Dużo można dziś przeczytać o corocznym orędziu Baracka Obamy. Gdy prezydent Stanów Zjednoczonych przemawia przez godzinę, z reguły jest ciekawie (było) i zdarza się dowcipnie (też było). To orędzie warto zobaczyć, gdyż tylko w ten sposób można docenić klasę oratorską prezydenta.
Nie chodzi tylko o formę. Mam na myśli przede wszystkim treść, która ma ponownie uruchomić amerykańskie marzenia. W tym Obama jest bezkonkurencyjny. Jest również świetny, bo nie omija spraw trudnych.
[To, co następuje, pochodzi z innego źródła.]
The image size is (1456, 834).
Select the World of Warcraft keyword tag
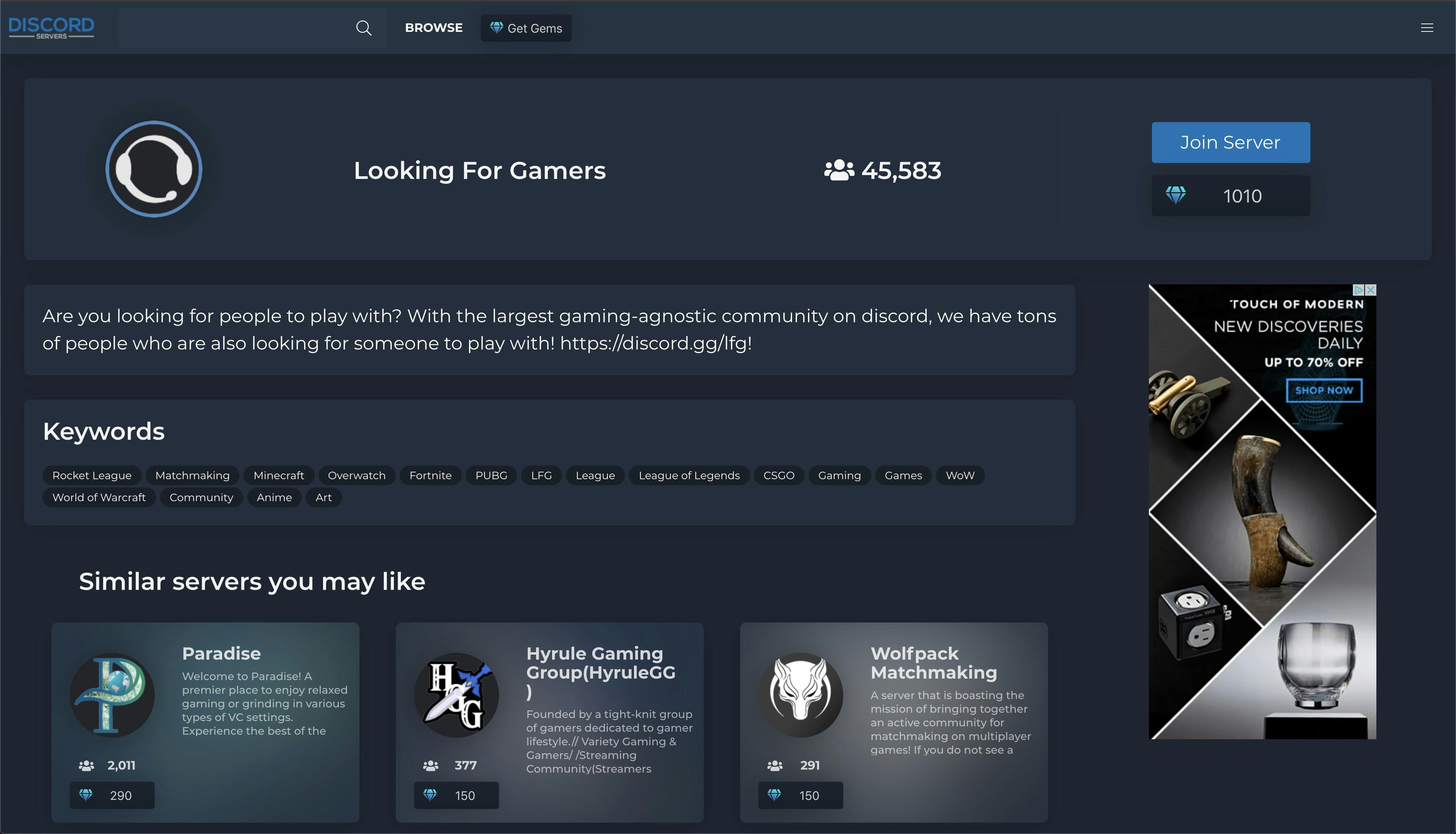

Gdy zwrócił się do Kongresu w sprawie opieki zdrowotnej, dowcipnie powiedział, że doszły go słuchy, że podobno na sali znajdują się osoby, które mają wątpliwości co do jego reformy. W tym momencie Republikanie nie wytrzymali i ryknęli śmiechem. Ale za chwilę Obama zaproponował im, że jeśli potrafią, to niech poprawią reformę tam, gdzie tego wymaga. Powiedział też, że zamiast odświeżać konflikt sprzed dwóch lat, wspólnie powinni zrobić coś dla… (i tu padły nazwiska chorych, obecnych na sali, którym reforma ratuje życie).
Tak się robi politykę. Tak się wychodzi z dołu. Tak może się rozpoczynać nowa kampania.